Extracted data section start

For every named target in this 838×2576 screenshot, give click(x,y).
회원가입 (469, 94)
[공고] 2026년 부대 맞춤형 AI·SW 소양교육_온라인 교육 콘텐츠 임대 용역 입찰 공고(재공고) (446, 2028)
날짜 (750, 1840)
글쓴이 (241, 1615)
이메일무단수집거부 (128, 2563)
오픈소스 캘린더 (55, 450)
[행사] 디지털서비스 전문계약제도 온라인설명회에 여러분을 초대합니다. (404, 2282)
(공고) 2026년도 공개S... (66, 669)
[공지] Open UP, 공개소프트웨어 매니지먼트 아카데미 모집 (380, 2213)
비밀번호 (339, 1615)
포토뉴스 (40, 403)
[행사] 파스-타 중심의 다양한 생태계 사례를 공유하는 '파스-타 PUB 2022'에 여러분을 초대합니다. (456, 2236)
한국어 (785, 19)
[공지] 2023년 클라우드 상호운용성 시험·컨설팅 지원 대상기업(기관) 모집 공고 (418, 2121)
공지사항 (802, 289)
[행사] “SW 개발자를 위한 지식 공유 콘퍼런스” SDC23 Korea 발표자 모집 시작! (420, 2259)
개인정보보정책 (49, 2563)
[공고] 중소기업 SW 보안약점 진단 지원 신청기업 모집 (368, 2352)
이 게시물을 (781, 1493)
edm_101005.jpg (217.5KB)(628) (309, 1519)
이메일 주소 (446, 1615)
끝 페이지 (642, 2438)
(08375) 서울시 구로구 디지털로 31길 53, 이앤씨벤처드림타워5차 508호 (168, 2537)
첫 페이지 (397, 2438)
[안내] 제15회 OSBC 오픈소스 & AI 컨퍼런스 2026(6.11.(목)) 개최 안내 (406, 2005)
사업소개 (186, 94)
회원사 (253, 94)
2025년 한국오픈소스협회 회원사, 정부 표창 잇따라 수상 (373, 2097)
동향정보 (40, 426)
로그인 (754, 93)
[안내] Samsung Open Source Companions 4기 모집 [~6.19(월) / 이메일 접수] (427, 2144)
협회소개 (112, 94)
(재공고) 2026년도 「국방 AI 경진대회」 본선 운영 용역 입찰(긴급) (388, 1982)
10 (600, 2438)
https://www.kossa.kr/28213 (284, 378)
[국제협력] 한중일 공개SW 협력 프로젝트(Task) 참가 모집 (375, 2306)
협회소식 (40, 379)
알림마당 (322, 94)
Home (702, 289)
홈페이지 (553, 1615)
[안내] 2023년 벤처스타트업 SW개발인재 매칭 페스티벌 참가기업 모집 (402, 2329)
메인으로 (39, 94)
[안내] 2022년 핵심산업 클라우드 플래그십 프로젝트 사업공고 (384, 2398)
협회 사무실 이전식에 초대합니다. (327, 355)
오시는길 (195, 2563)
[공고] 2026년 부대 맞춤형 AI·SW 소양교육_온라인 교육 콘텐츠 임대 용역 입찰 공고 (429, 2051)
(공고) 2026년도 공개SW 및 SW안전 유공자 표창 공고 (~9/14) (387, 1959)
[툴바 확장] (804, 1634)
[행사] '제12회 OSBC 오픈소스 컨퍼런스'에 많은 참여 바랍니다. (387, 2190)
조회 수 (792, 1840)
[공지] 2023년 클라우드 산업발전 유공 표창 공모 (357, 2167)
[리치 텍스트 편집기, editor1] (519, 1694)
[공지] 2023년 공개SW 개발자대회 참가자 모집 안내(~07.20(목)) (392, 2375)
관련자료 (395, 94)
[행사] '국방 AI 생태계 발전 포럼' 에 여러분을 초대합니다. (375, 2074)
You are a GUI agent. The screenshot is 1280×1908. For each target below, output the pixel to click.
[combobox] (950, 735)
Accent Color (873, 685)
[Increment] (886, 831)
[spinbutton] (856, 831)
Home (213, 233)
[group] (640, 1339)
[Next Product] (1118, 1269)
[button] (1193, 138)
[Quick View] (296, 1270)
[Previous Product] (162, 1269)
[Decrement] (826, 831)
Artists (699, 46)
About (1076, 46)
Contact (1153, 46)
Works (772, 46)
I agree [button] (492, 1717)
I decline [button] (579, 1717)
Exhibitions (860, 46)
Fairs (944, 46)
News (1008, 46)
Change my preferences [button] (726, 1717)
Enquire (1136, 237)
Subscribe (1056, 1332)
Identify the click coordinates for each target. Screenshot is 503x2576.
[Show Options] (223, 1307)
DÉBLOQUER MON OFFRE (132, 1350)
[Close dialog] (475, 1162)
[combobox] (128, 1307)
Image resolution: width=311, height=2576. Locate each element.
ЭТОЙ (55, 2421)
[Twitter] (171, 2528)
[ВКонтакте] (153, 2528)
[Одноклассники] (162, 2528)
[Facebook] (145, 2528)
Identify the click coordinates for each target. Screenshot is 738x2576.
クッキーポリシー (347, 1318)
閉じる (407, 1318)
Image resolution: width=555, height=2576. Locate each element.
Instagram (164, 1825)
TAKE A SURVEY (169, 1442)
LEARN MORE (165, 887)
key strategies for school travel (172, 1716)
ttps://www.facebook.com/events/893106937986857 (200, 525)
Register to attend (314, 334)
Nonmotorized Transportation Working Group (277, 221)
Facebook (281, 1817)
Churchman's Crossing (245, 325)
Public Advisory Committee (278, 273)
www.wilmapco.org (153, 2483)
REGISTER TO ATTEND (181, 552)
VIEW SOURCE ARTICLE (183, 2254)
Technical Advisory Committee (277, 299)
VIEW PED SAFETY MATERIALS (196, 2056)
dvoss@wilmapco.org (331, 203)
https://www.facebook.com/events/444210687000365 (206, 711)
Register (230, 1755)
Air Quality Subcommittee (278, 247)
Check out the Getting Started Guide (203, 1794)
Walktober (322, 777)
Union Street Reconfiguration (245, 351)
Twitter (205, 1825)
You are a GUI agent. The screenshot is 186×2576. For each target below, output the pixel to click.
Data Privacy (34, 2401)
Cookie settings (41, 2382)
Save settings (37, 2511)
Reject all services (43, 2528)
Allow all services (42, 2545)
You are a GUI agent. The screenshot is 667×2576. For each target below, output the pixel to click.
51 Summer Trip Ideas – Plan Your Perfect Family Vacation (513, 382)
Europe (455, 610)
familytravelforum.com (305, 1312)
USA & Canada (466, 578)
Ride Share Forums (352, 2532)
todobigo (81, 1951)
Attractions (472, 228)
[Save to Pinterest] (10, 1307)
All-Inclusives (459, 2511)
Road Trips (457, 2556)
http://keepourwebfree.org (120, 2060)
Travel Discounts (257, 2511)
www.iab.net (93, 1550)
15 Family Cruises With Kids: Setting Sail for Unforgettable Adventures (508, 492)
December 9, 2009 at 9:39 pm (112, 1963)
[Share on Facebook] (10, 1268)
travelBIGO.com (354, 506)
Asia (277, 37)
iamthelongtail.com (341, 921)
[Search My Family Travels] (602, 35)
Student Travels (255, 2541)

Extracted data section end

=== What you should do ===
Your output should consist solely of the lines from the beginning of the entries through the line containing "오픈소스 캘린더 (55, 450)", reproduced exactly.

=== Result for this task ===
For every named target in this 838×2576 screenshot, give click(x,y).
회원가입 (469, 94)
[공고] 2026년 부대 맞춤형 AI·SW 소양교육_온라인 교육 콘텐츠 임대 용역 입찰 공고(재공고) (446, 2028)
날짜 (750, 1840)
글쓴이 (241, 1615)
이메일무단수집거부 (128, 2563)
오픈소스 캘린더 (55, 450)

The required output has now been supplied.